Maria do Socorro Nunes concorda que a primeira estratégia é um bom diagnóstico, para que se possa planejar um trabalho de alfabetização com foco na escrita enquanto cultura e não um código abstrato. “É muito significativo que a criança possa perceber que a língua escrita não é algo distante dela, ao contrário, está presente nas relações sociais”, aponta. A professora Kely Souto tem aplicado esse princípio em sua sala de aula. Sempre que possível, ela tenta associar a leitura e a escrita com atividades que façam sentido no cotidiano da criança, como escrever um cartão para a família de um aluno que acabou de ganhar uma irmã. Kely também diz que mudou um pouco sua metodologia, tendo que se adaptar ao comportamento que os alunos apresentavam, utilizando ferramentas que deixassem as aulas mais dinâmicas e prazerosas, como livros literários com temática de animais, de que os estudantes mostraram gostar bastante, além de, dentro do possível, realizar atividades fora da sala de aula.
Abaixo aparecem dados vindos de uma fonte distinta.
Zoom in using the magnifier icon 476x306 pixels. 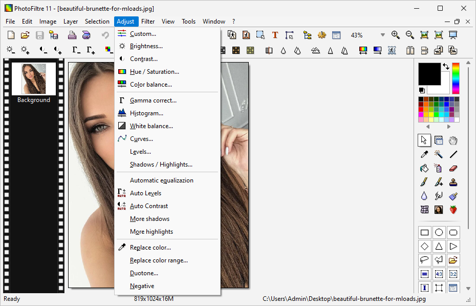click(395, 35)
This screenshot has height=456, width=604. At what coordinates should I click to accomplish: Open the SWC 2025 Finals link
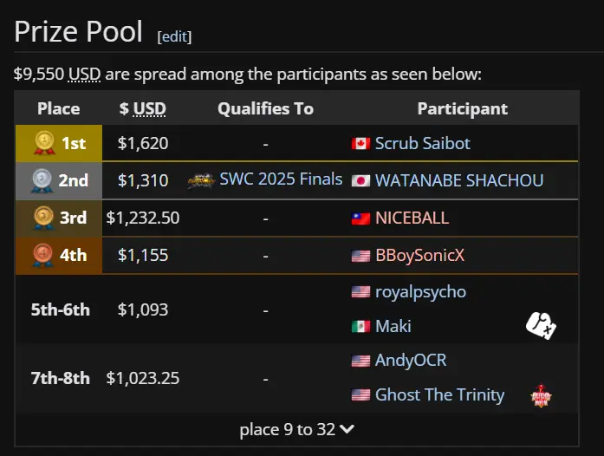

Francisco Soares (UFMG) também reforça que, juntamente às ações dentro das escolas, é preciso de uma atuação no sistema, que almeje a diminuição da desigualdade no aprendizado. O professor chama a atenção, ainda, para o processo de diagnóstico dos alunos. Para ele, avaliações que se reduzem a questões de múltipla escolha, como algumas das que são promovidas pelo governo, não são efetivas em alcançar corretamente o nível real de aprendizado do aluno e cita como exemplo de trabalho bem sucedido o Projeto Alfaletrar, criado pela professora Magda Soares e implementado em Lagoa Santa - MG. “Então, se nós queremos que a criança seja alfabetizada no segundo ano com oito anos, nós teríamos que discutir quais textos a criança de oito anos deve estar lendo. Nós vamos ter diversidade, mas eu teria uma complexidade, um crescendo de complexidade. Essa discussão está fora das avaliações que se resumiram a questões de múltipla escolha”, destaca o professor, que completa, “se eu preciso do dado, para me dar a boa política, o dado precisa de avaliação, então nós estamos precisando de outras avaliações”. 
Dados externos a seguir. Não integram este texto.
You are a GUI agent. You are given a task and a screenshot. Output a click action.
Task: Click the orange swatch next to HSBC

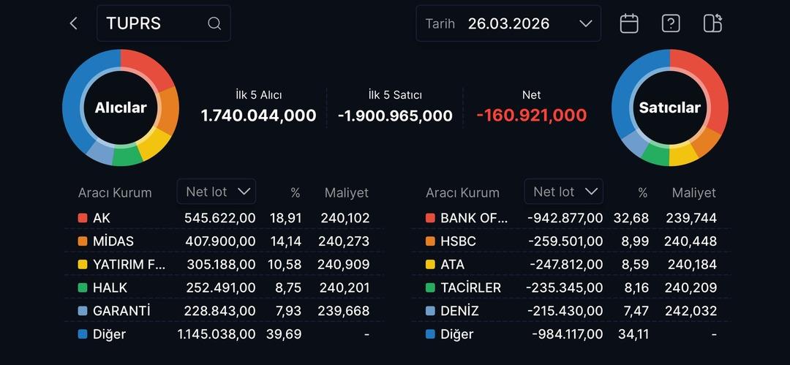click(430, 241)
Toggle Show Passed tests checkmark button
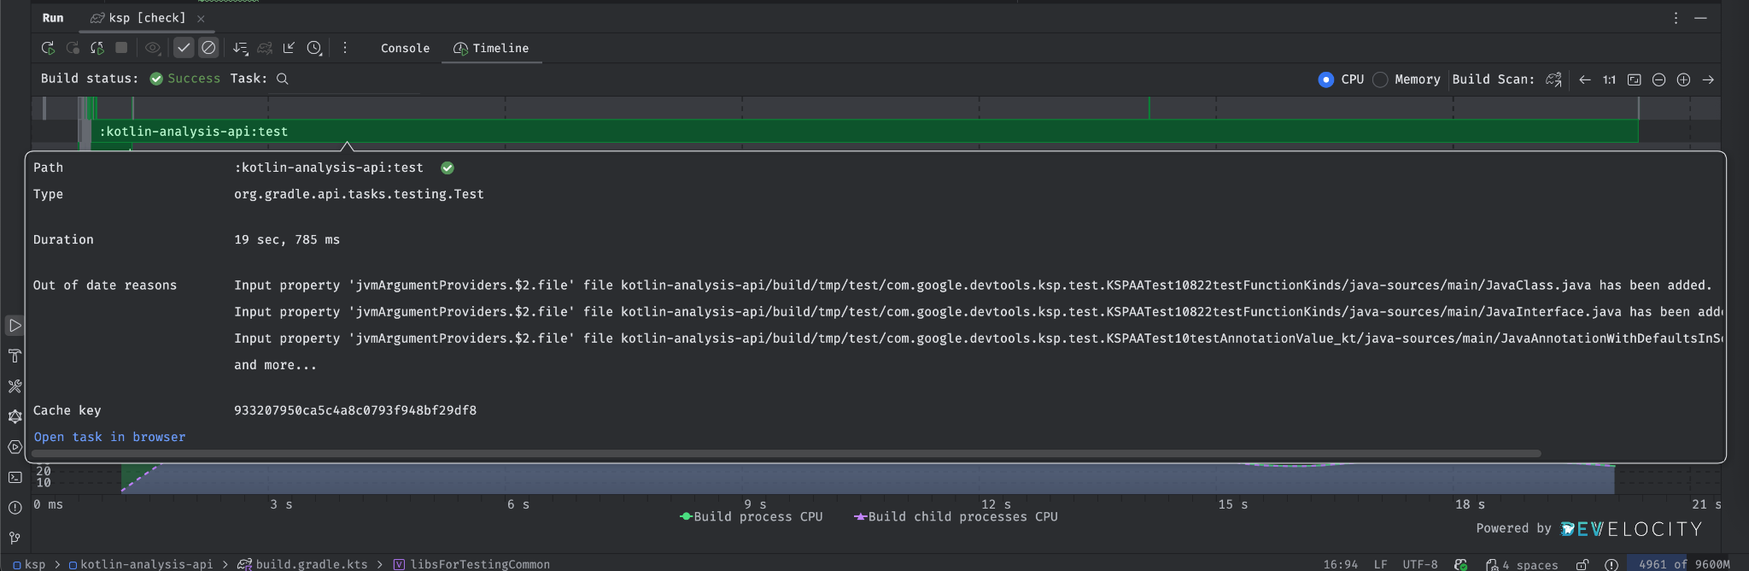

Com a volta das aulas presenciais, o esperado é que aconteça uma melhoria nos números da alfabetização. Mas, para que essa melhoria seja de fato efetiva e para que as crianças não sejam mais prejudicadas em seu percurso escolar, são necessárias medidas dedicadas exclusivamente à recuperação do que não foi feito durante o período de aulas remotas. “É possível recuperar. Mas a gente precisa de planejamento, precisa de bons programas e precisa de aporte de recursos. Se as redes não se atentarem para isso, daí esse problema vai se agravar sim, vão se agravar as desigualdades que a gente já tem no Brasil”, alerta a professora Mariane Koslinski. Apesar desse trabalho ser necessário e urgente, a professora também lembra que a recuperação completa não acontecerá de imediato. Para Kely Souto, a meta é que as crianças da sua turma do segundo ano saibam ler e escrever antes de passar para a próxima etapa; porém, ela não pretende apressar esse processo. Para ela, as crianças não estão defasadas, porque elas não tiveram a vivência e o ensino adequado no período remoto; portanto, agora é o momento de oferecer isso a elas. “A gente tem uma ansiedade com o tempo da alfabetização, mas é algo que eu tenho que estar trabalhando para que as crianças gostem da língua, nessa escolarização toda pela frente, para a vida. Se eu ficar preocupada com o que vai ser no futuro, às vezes eu mato o meu presente”, reflete Kely. A professora Maria do Socorro acrescenta que existem, sim, consequências, mas não acredita que são definitivas e que as crianças vão continuar aprendendo “desde que a escola consiga parar e escutá-las, como nos ensina Paulo Freire”.